**EXERCISE TEXT:**
===
Texas led the nation in business expansion projects in 2021, earning Site Selection magazine’s top honors for the 10th straight year.

The state’s project count — 1,123 — more than doubled second-place finisher Ohio. The Texas total also was 341 more than its 2020 count of 781 projects.

Under Site Selection’s criteria, projects qualify based on three criteria: investment of $1 million or more, creation of 20 or more new jobs or 20,000 square feet or more of new space.

Among major metro areas, Dallas-Fort Worth ranked second behind only Chicago for the most business expansion projects. Houston and Austin finished third and fourth, respectively. It was the ninth straight year that Chicago led the list.

Trailing Texas and Ohio in the projects race were Illinois with 480, California with 301 and North Carolina with 282.

Site Selection noted Texas’ surge in semiconductor plant investment late last year.

Texas Instruments led the way with a four-fab plan that could ultimately bring $30 billion in investment in Sherman. Not far behind was Samsung’s $17 billion plan for a new plant in Taylor near Austin.

In January, multiple news reports said Micron Technology is also scouting Central Texas for a new chip plant location.

Semiconductor plant investments accounted for the three top spots on Site Selection’s “U.S. Giants” list of costliest projects. Intel Corp.’s $20 billion chip plant in Chandler, Az., joined the two Texas projects at the top.

Other Texas projects ranking in the top 10 were Nacero’s $7 billion industrial gas investment in Penwell and Covestro’s $4.7 billion chemicals expansion in Baytown.
===
**DATA EXCERPT:**
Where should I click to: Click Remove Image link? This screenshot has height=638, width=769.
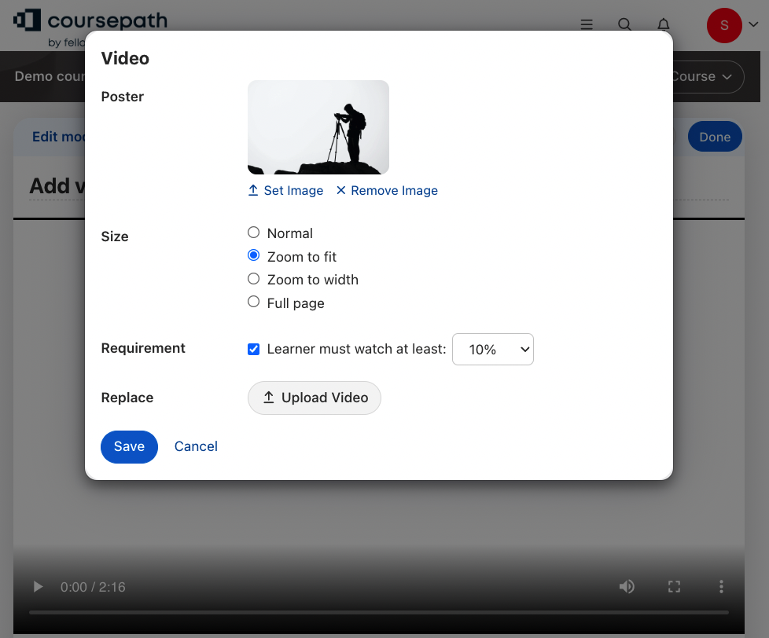click(x=387, y=190)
===
**QUESTIONS ON THE MATERIAL:**
**a.** Change "metro areas" to "metropolitan areas" in the business expansion text, and give the passage starting with "Among major metro" and going on through "led the list." with that change made.
**b.** Answer these questions from the business expansion text, one answer per line:
(i) How many projects did Texas count in 2020?
(ii) Where is Samsung's planned new plant to be built?
(iii) What is the value of Covestro's chemicals expansion in Baytown?
**c.** List every company that the business expansion text names in connection with a plant or investment project.

**SET OF ANSWERS:**
**a.**
Among major metropolitan areas, Dallas-Fort Worth ranked second behind only Chicago for the most business expansion projects. Houston and Austin finished third and fourth, respectively. It was the ninth straight year that Chicago led the list.

**b.**
(i) 781
(ii) In Taylor, near Austin
(iii) $4.7 billion

**c.**
Texas Instruments
Samsung
Micron Technology
Intel Corp.
Nacero
Covestro